## [Data for processing]
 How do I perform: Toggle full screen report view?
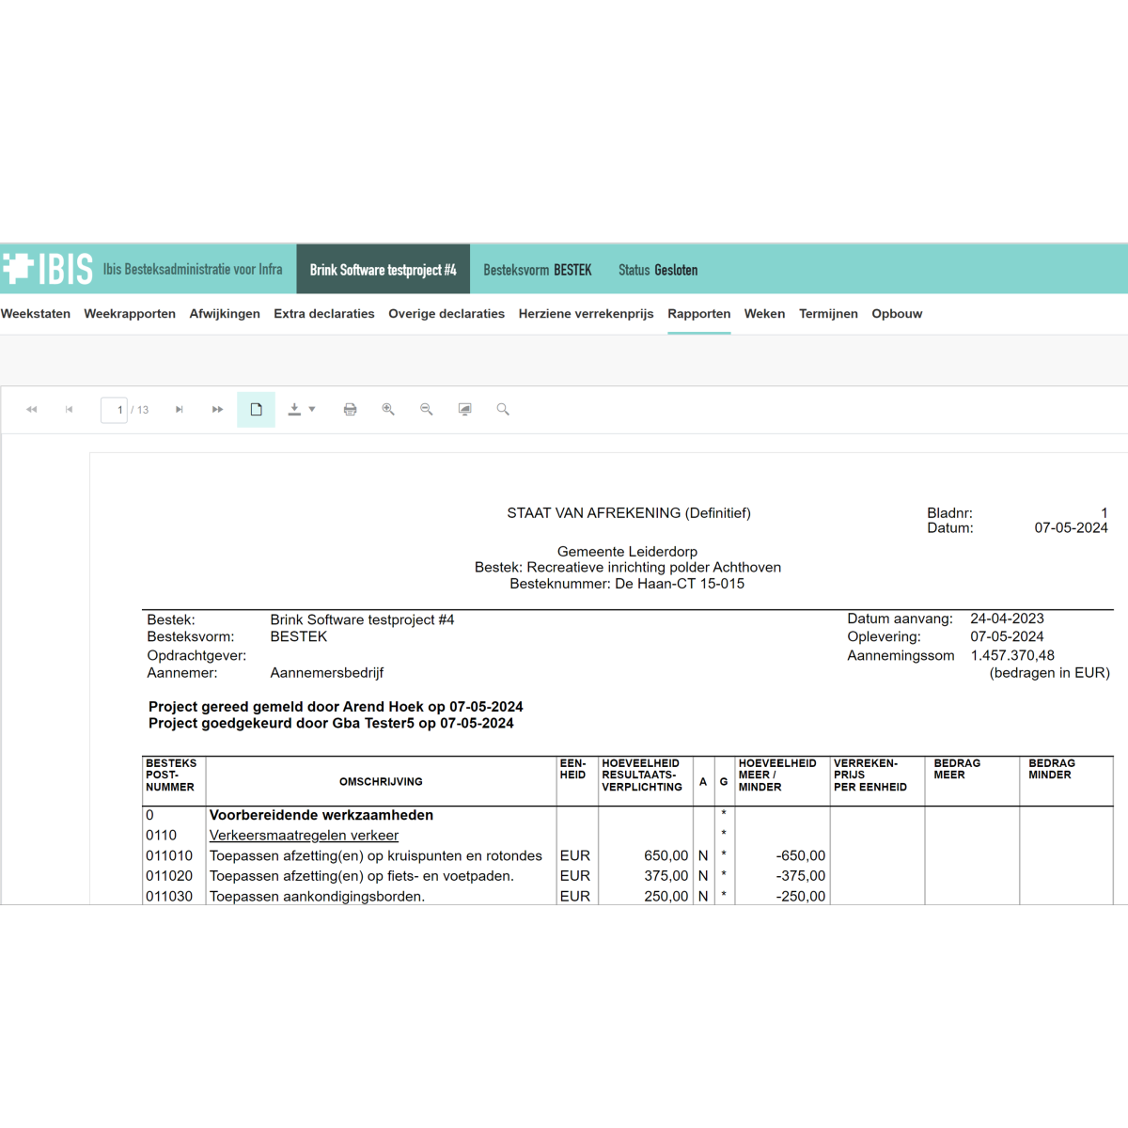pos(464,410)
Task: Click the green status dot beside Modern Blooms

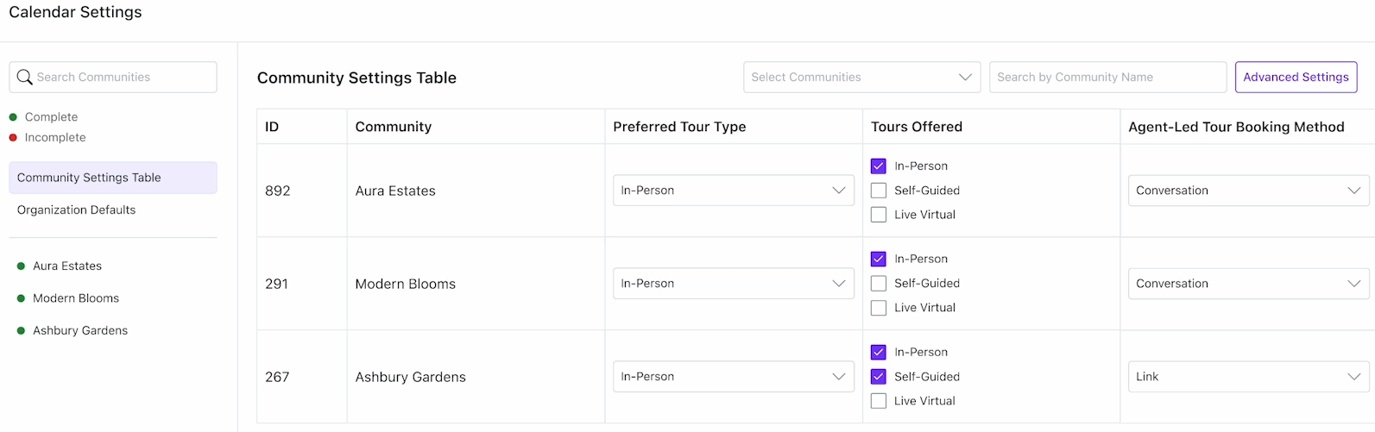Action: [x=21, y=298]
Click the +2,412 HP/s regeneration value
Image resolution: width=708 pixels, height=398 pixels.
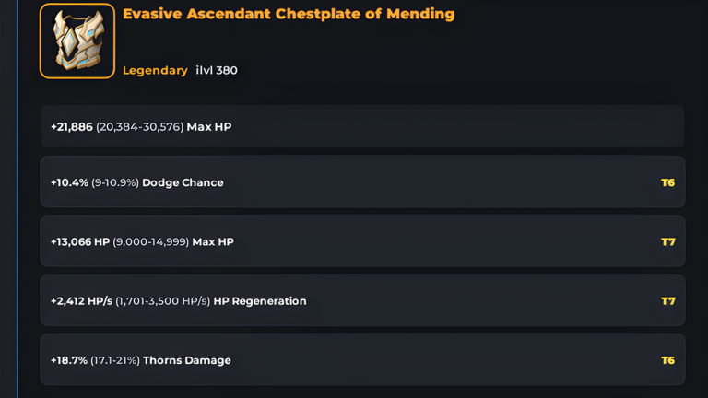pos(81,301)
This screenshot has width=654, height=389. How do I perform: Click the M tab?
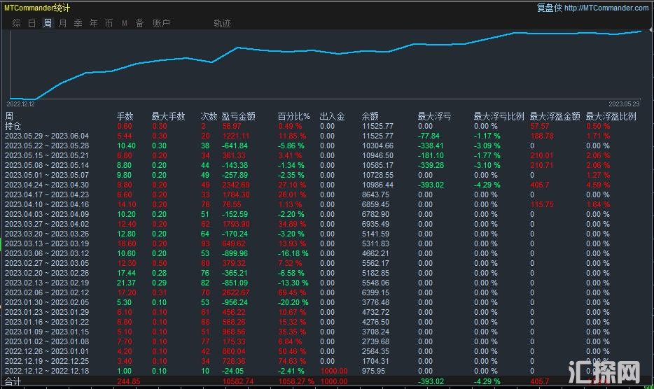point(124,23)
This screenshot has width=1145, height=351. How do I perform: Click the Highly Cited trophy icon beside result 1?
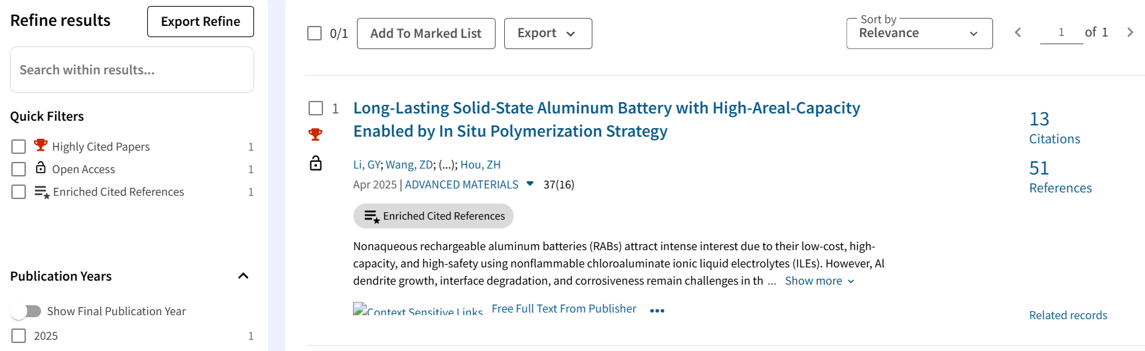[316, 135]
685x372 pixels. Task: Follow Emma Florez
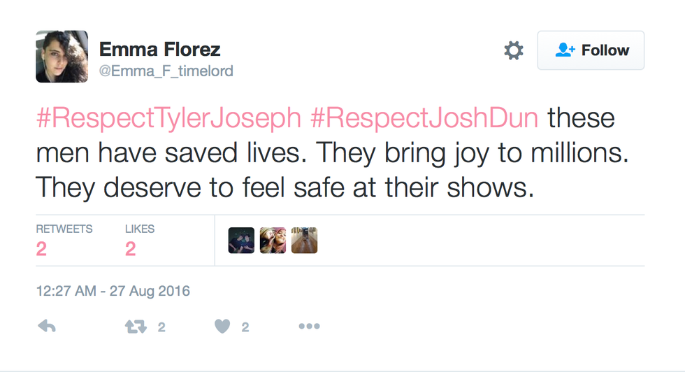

---

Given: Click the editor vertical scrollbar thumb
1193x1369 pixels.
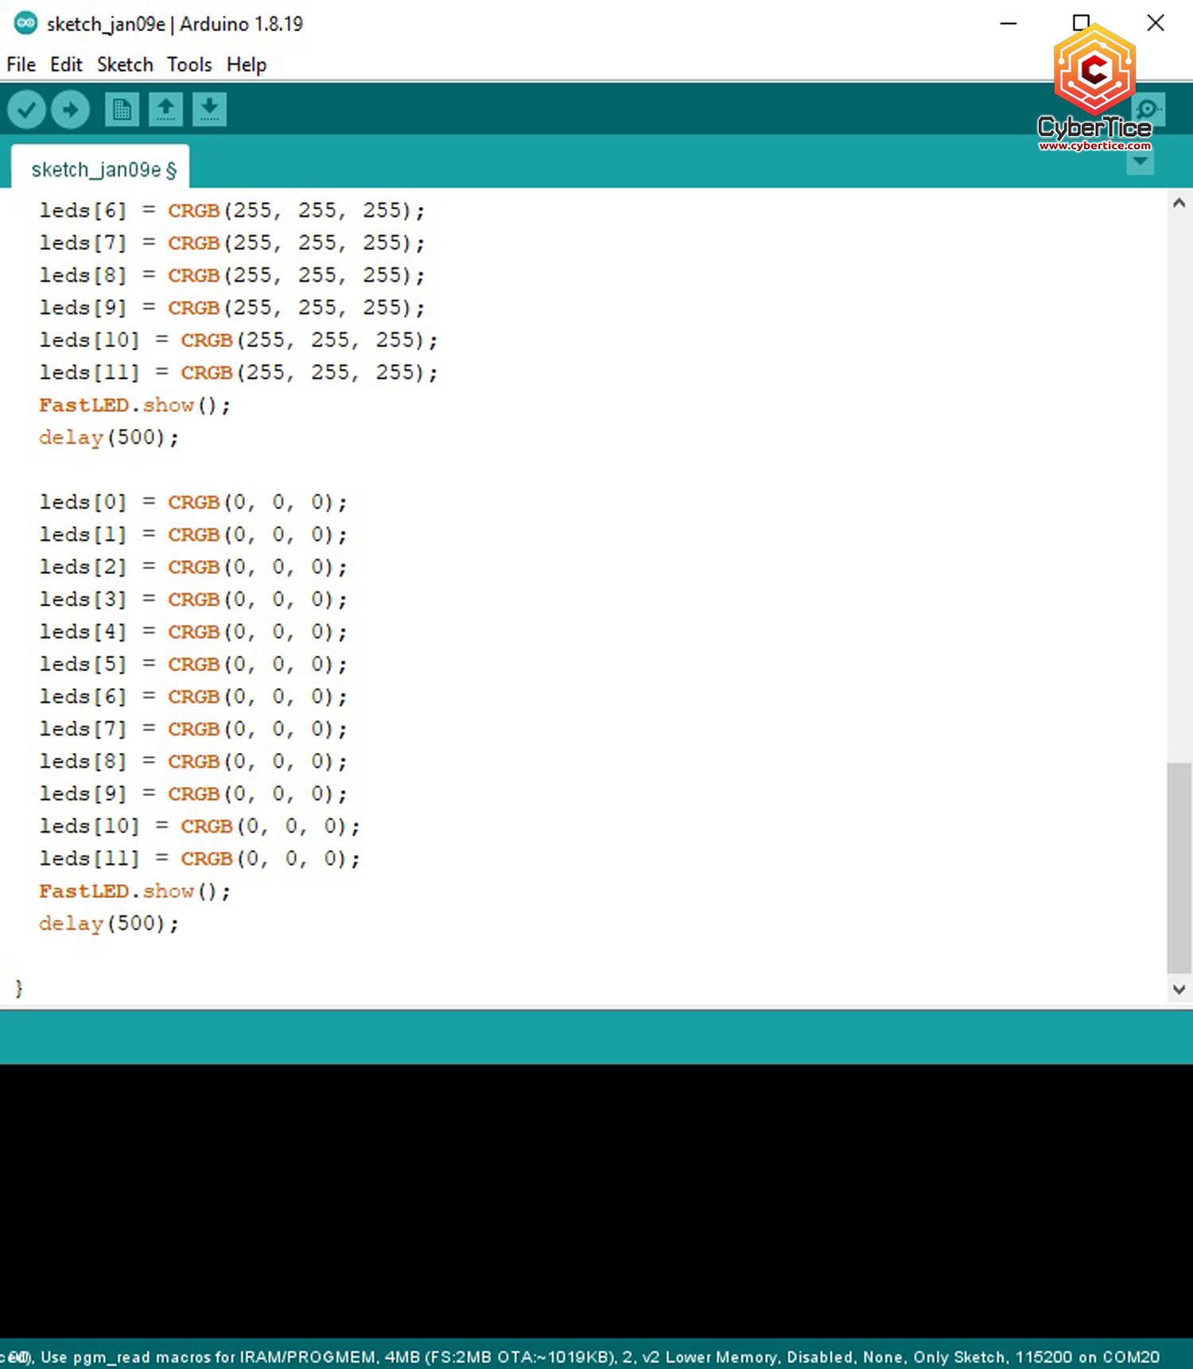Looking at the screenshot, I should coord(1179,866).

## [The task]
The lines to reproduce run from the one above containing "Image resolution: width=708" through the one containing "685x372 pixels. Task: Follow Emma Florez". Copy them exactly and leave out all pictures.

## [Answer to this exercise]
Image resolution: width=708 pixels, height=398 pixels.
pos(81,301)
This screenshot has width=654, height=389. How do I perform: Click the M tab?
point(124,23)
This screenshot has width=1145, height=351. How do I perform: Click the Highly Cited trophy icon beside result 1?
[316, 135]
685x372 pixels. Task: Follow Emma Florez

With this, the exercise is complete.